In my smaller test, your slower does best. But it's possible that it does not scale as well as base/fast. Your indices is much larger. Often for very large arrays, iteration on one dimension is faster due to reduced memory management load.

Answer 2

I also had issues with np.add.at being slow. I ended up writing my own version based on sorting:

def add_at(A, indices, B):
    sorted_indices = np.argsort(indices)
    uniques, run_lengths = np.unique(indices[sorted_indices], return_counts=True)
    for i, length, end in zip(uniques, run_lengths, run_lengths.cumsum()):
        A[i] += B[sorted_indices[end-length:end]].sum(axis=0)

For small arrays this is slower than np.add.at, but for large arrays it's 20 times faster or more.

Small benchmark:

n, m, d = 5, 10, 3
A = np.zeros((n, d))
B = np.random.randn(m, d)
indices = np.random.randint(n, size=m)

%timeit np.add.at(A, indices, B)
7.6 µs ± 16 ns per loop (mean ± std. dev. of 7 runs, 100,000 loops each)
%timeit add_at(A, indices, B)
82.9 µs ± 2.2 µs per loop (mean ± std. dev. of 7 runs, 10,000 loops each)

Large benchmark:

n, m, d = 10**3, 10**6, 10**2
...
%timeit np.add.at(A, indices, B)
10.2 s ± 42.8 ms per loop (mean ± std. dev. of 7 runs, 1 loop each)
%timeit add_at(A, indices, B)
509 ms ± 50.6 ms per loop (mean ± std. dev. of 7 runs, 1 loop each)

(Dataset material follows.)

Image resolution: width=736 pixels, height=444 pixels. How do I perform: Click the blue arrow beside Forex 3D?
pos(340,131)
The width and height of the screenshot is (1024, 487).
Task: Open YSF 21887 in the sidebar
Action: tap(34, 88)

There's also a common pattern, which is simple and faster than np.add.at, though it's still slower the the sorting approach:

def add_at_ind(A, indices, B):
    for i in np.unique(indices):
        A[i] += B[indices == i].sum(axis=0)

# Small
%timeit add_at_ind(A, indices, B)
56.1 µs ± 1.28 µs per loop (mean ± std. dev. of 7 runs, 10,000 loops each)
# Large
%timeit add_at_ind(A, indices, B)
3.3 s ± 101 ms per loop (mean ± std. dev. of 7 runs, 1 loop each)